══ Records to process ══
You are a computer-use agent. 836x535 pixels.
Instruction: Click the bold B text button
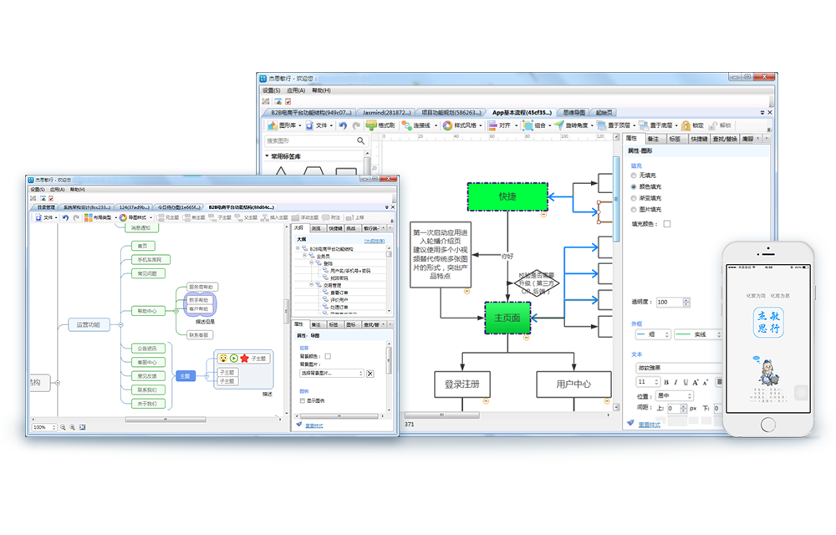click(x=666, y=382)
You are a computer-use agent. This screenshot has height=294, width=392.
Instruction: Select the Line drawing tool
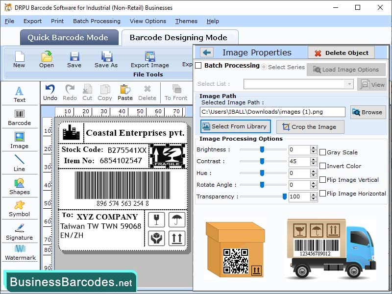tap(20, 165)
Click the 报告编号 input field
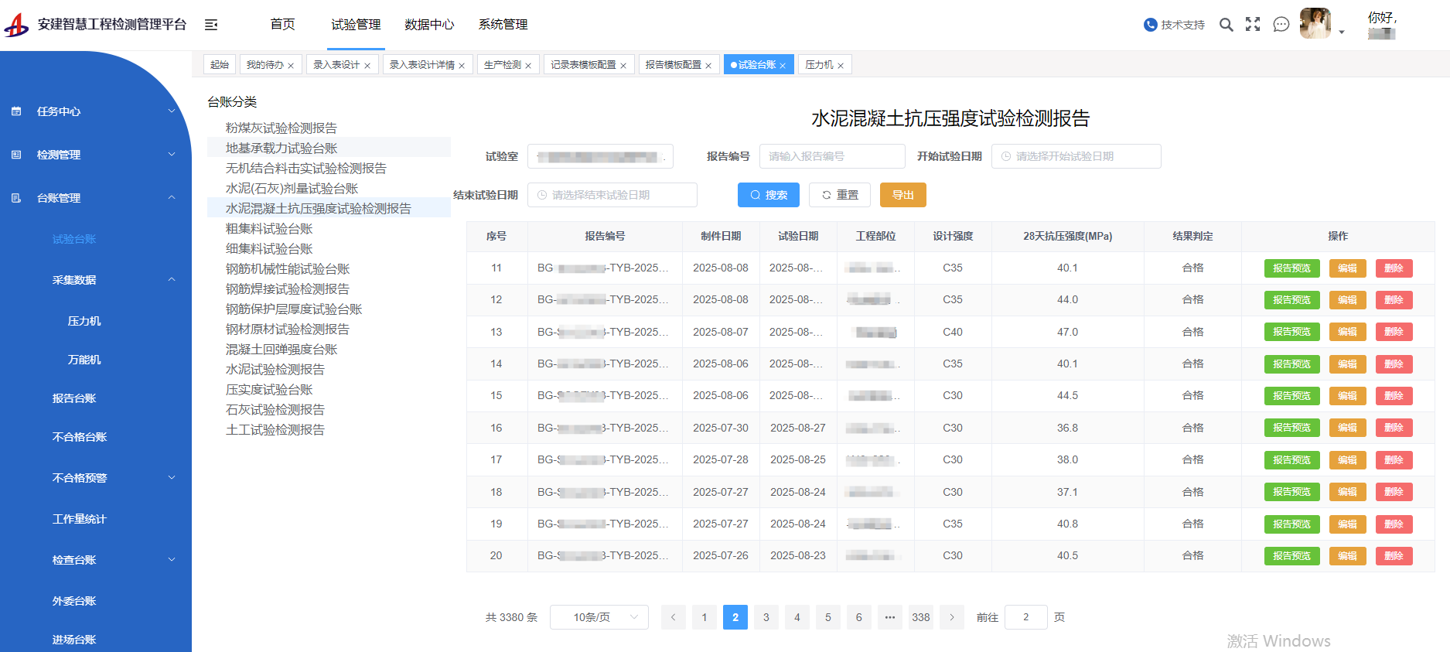Image resolution: width=1450 pixels, height=652 pixels. pyautogui.click(x=831, y=156)
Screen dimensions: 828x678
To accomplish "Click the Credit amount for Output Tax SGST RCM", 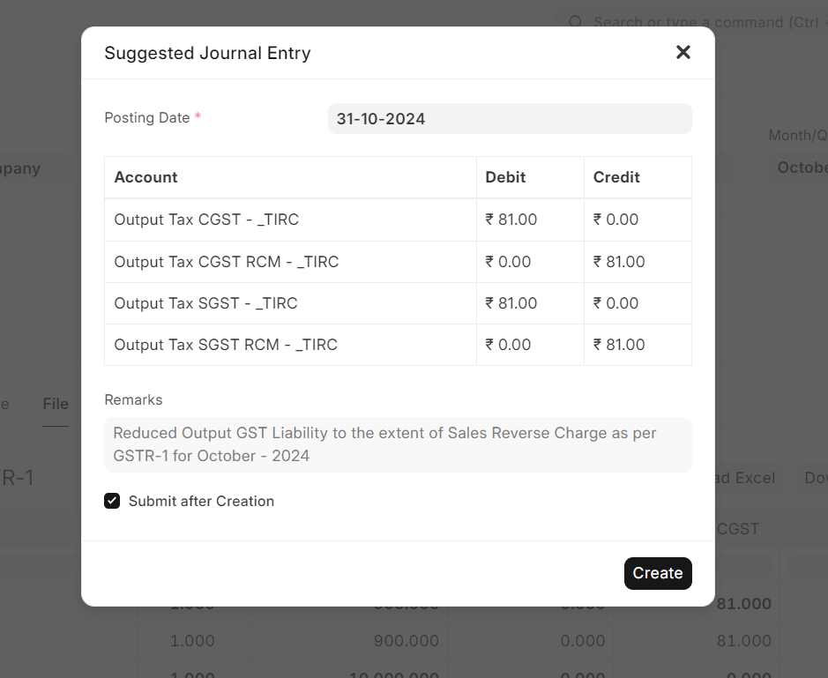I will click(x=619, y=345).
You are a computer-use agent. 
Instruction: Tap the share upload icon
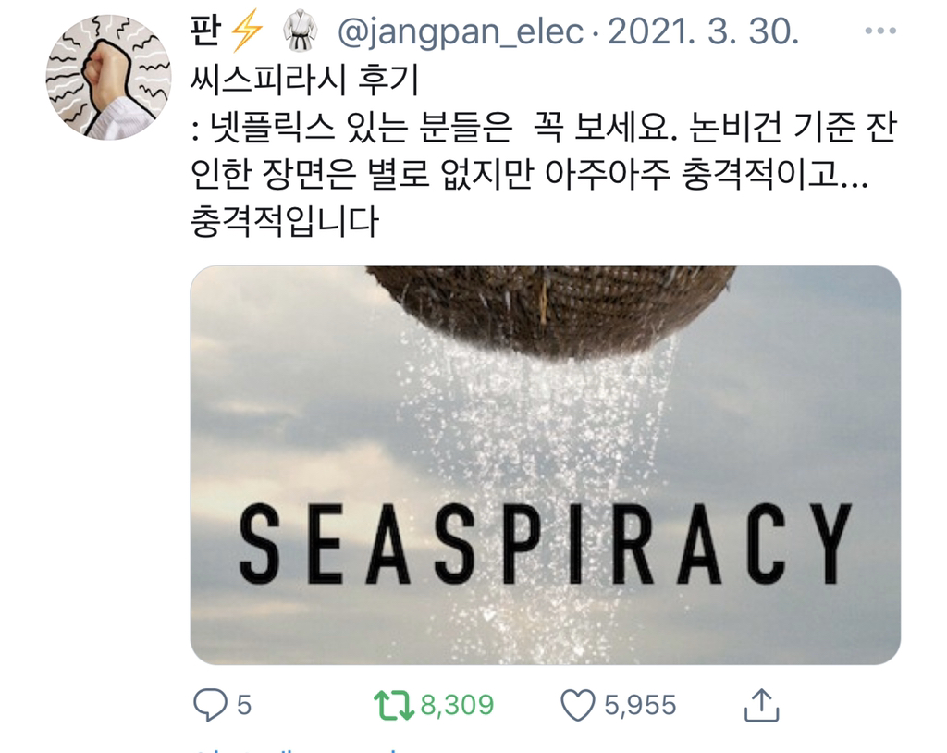point(761,705)
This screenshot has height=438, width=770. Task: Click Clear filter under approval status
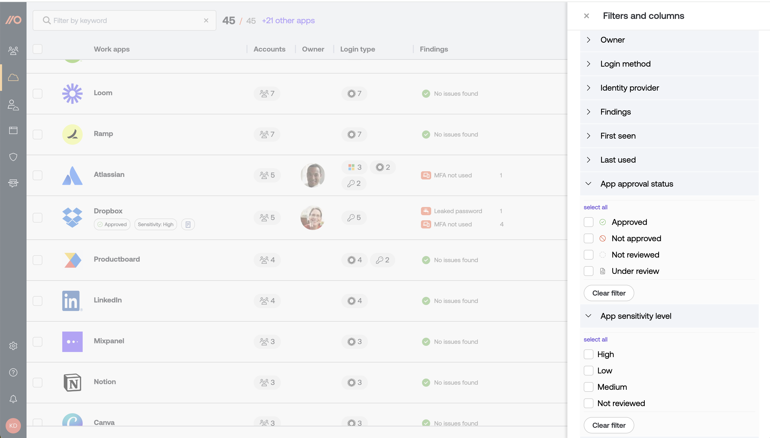click(x=609, y=292)
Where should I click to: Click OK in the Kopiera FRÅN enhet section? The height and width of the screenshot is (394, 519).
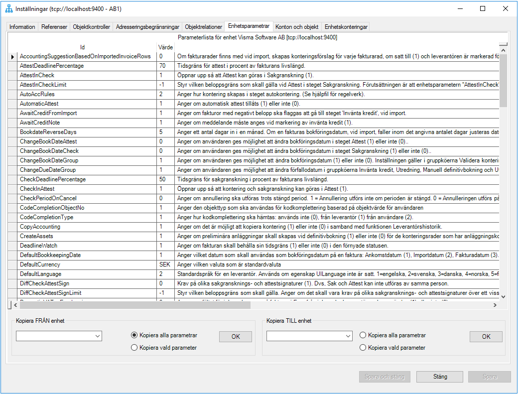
═══
◆ Task item: Go through the records above and return each line in which the word "agent" occurs.

◆ Task response:
You are a computer-use agent. 836x535 pixels.
You are a computer-use agent. This screenshot has height=294, width=392.
You are a computer-use agent. 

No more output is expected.